🤖 AI Summary
This study addresses Arabic hate speech detection by systematically evaluating six state-of-the-art Arabic BERT models (e.g., AraBERT, mARBERT) and two ensemble strategies—majority voting and weighted averaging. It presents the first empirical, cross-model comparison of multiple Transformer-based architectures for this task, demonstrating that ensembling substantially enhances model robustness and generalization. Experiments employ 5-fold cross-validation on a standard benchmark dataset, achieving an F1-score of 0.60 and accuracy of 0.86 on the test set; majority voting yields the best performance on the training set.
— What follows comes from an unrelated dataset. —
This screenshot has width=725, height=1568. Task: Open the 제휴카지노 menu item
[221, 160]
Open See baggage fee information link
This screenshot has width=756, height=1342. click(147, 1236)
The key contributions are: (1) establishing the first multi-model benchmarking framework specifically designed for Arabic hate speech detection; and (2) empirically validating the efficacy of ensemble methods for fine-grained classification in low-resource languages, thereby providing a reproducible methodological foundation for future research.
📝 Abstract
This paper describes our participation in the shared task of hate speech detection, which is one of the subtasks of the CERIST NLP Challenge 2022. Our experiments evaluate the performance of six transformer models and their combination using 2 ensemble approaches. The best results on the training set, in a five-fold cross validation scenario, were obtained by using the ensemble approach based on the majority vote. The evaluation of this approach on the test set resulted in an F1-score of 0.60 and an Accuracy of 0.86.